Une augmentation significative de l’usage détourné de ce gaz est constatée en France, comme dans la région, en particulier par les jeunes en milieu urbain, en raison de son effet euphorisant. Les signes de son utilisation sont parfois visibles dans l’espace public avec la présence de cartouches métalliques dans lesquels ce gaz est contenu.

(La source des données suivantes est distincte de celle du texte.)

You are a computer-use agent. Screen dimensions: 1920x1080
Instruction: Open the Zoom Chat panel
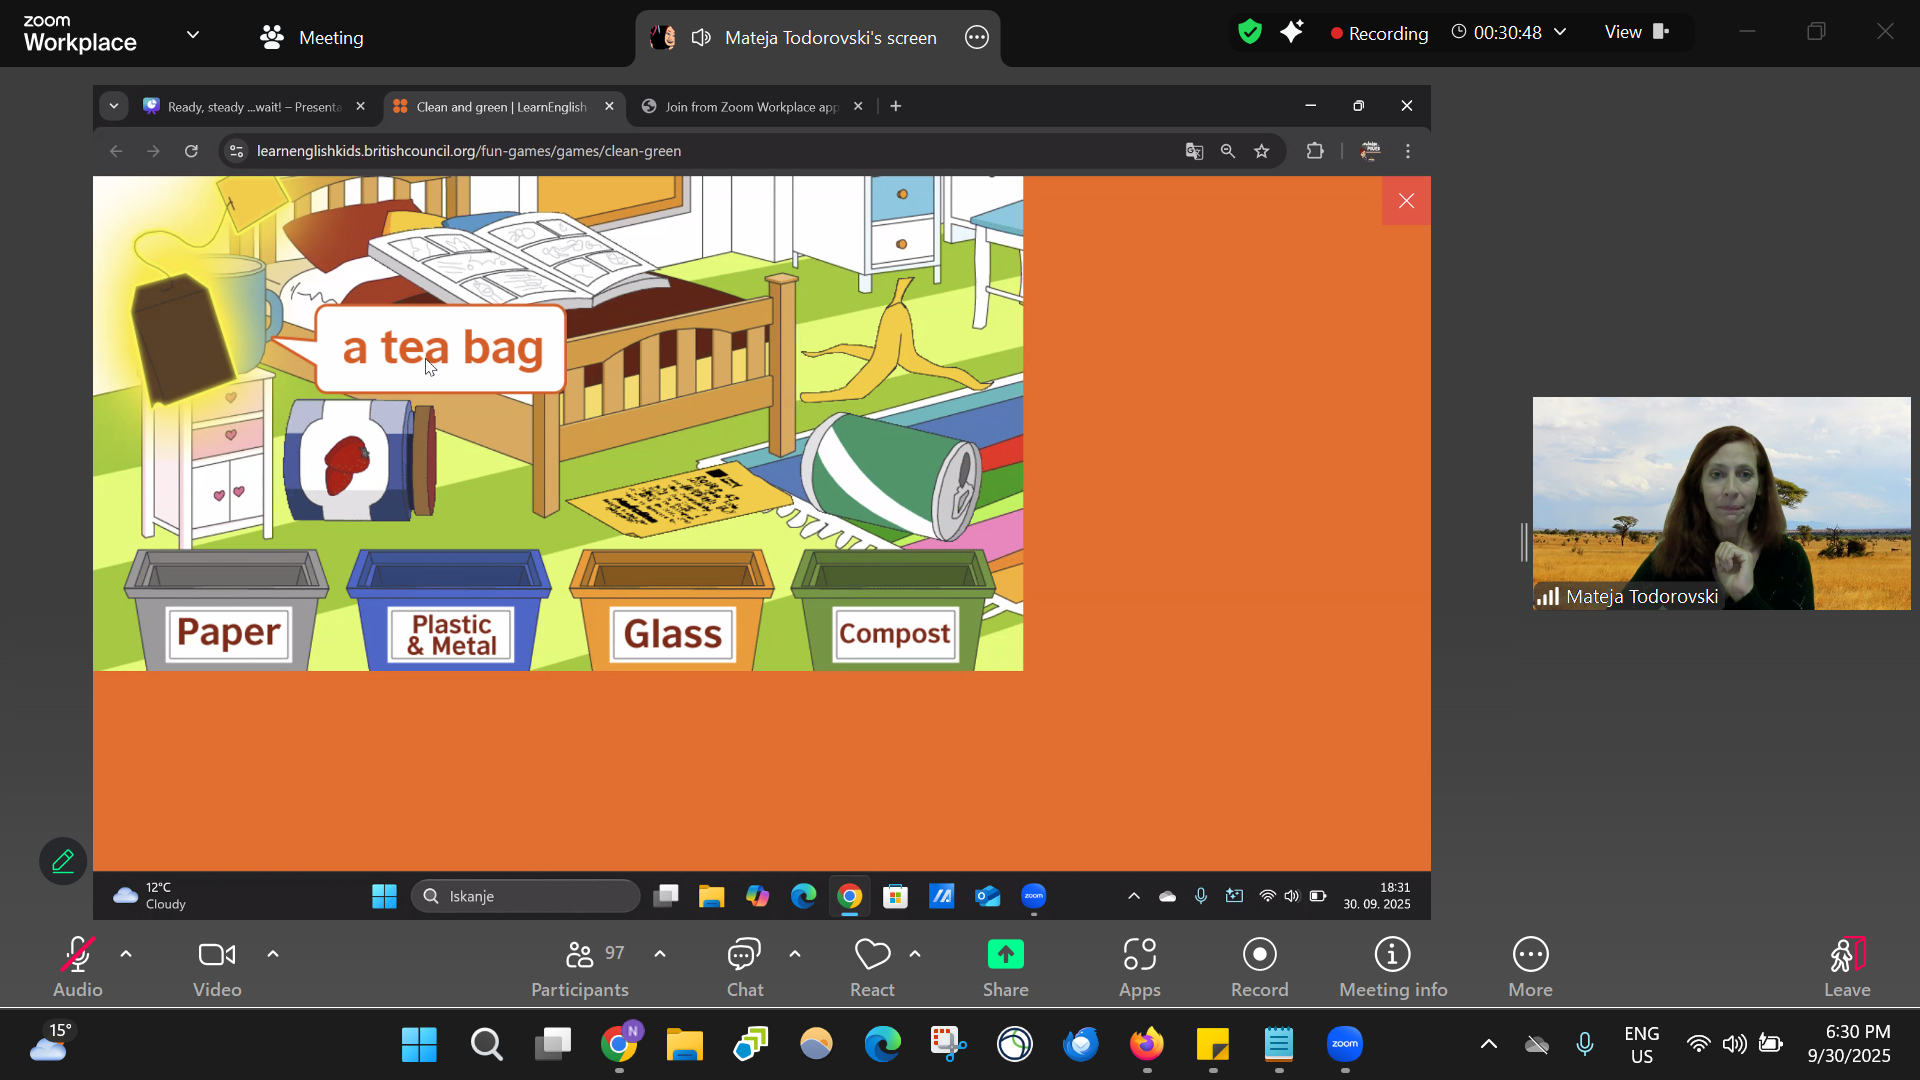coord(744,966)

La consommation du protoxyde d’azote peut entraîner des conséquences sévères sur la santé, à la fois immédiates et en cas d’utilisation régulière ou à forte dose, notamment parce qu’il engendre un déficit en vitamine B12 :

  • Risques immédiats : asphyxie par manque d'oxygène, perte de connaissance, brûlure par le froid du gaz expulsé de la cartouche, perte du réflexe de toux (risque de fausse route), désorientation, vertiges, risque de chute ;
  • Risques en cas d'utilisation régulière et/ou à forte dose : carence et/ou inactivation en vitamine B12 qui peut entraîner des atteintes de la moelle épinière et une anémie, des troubles psychiques.
  • Retrouvez ci-dessous l'enquête sociologique sur les usages et usagers de protoxyde d’azote dans la région des Hauts-de-France. Cette enquête, financée par l’ARS, a été réalisée par l’Observatoire français des drogues et des tendances addictives conjointement avec Sociotopie, atelier de sciences humaines et sociales appliquées. 


Des dispositifs anonymes pour accompagner les consommateurs 

Des dispositifs d’aide anonymes et gratuits sont à disposition des usagers, de leur entourage et du public en général.

  • Les Consultations jeunes consommateurs (CJC) proposent un service d’accueil, d’écoute, de conseil et d’orientation assuré par des professionnels des addictions, totalement gratuit et confidentiel. L’annuaire des CJC est disponible sur le site Drogues info service (ou en contactant l’ARS à l’adresse ARS-HDF-PPS@ars.sante.fr )
  • Drogues info service propose par ailleurs une aide à distance. 

L’ARS rappelle aux professionnels de santé et aux usagers l’importance de déclarer tout cas grave d’abus, de dépendance et d’usage détourné sur le site signalement-sante.gouv.fr. Ils peuvent par ailleurs se rapprocher du Centre d’addictovigilance (CEIP-A) de leur secteur géographique pour toute information complémentaire.

Les professionnels de santé et collectivités territoriales confrontés à la problématique du protoxyde d’azote peuvent contacter l’ARS à l’adresse suivante : ARS-HDF-PPS@ars.sante.fr.

Les outils de la MIDELCA

Pour poursuivre le travail de sensibilisation et d’information, la Mission Interministérielle de Lutte contre les Drogues Et les Conduites Addictives (MIDECA) propose  en libre utilisation, plusieurs supports de communications (vignettes diffusables sur les réseaux sociaux et affiches à imprimer). Associations, collectivités locales, encadrants et personnes en lien avec les jeunes, utilisez-les !

Espace protoxyde d’azote de la MIDELCA

Aller plus loin

Une mobilisation importante de l’ARS Hauts-de-France et des acteurs régionaux  

Face à cette situation préoccupante, l’ARS Hauts-de-France s’est rapidement mobilisée aux côtés des collectivités, des services de l’État et des professionnels de santé, dès le début de l’année 2019.

Outre l’engagement des structures dédiées à l’accompagnement des conduites addictives, un travail précoce de sensibilisation a été mené auprès des professionnels des champs sanitaire, social et éducatif qui sont au contact des jeunes pour appeler à leur vigilance quant à cette problématique de santé publique.

Le Centre d’évaluation et d’information sur la pharmacodépendance (CEIP) de Lille a pour sa part été mobilisé en janvier et en avril 2019 à Lille et Valenciennes pour animer des sessions de sensibilisation à destination des professionnels des structures médico-sociales qui encadrent les jeunes.

L’ARS Hauts-de-France agit par ailleurs aux côtés des communes les plus concernées, au premier rang desquelles la ville de Lille où des actions sont engagées depuis début 2019. Pour aider les territoires les plus touchés à faire face au phénomène, l’ARS a débloqué fin novembre une enveloppe d’urgence de 200 000 euros afin d’appuyer les plans d’action portés par les collectivités.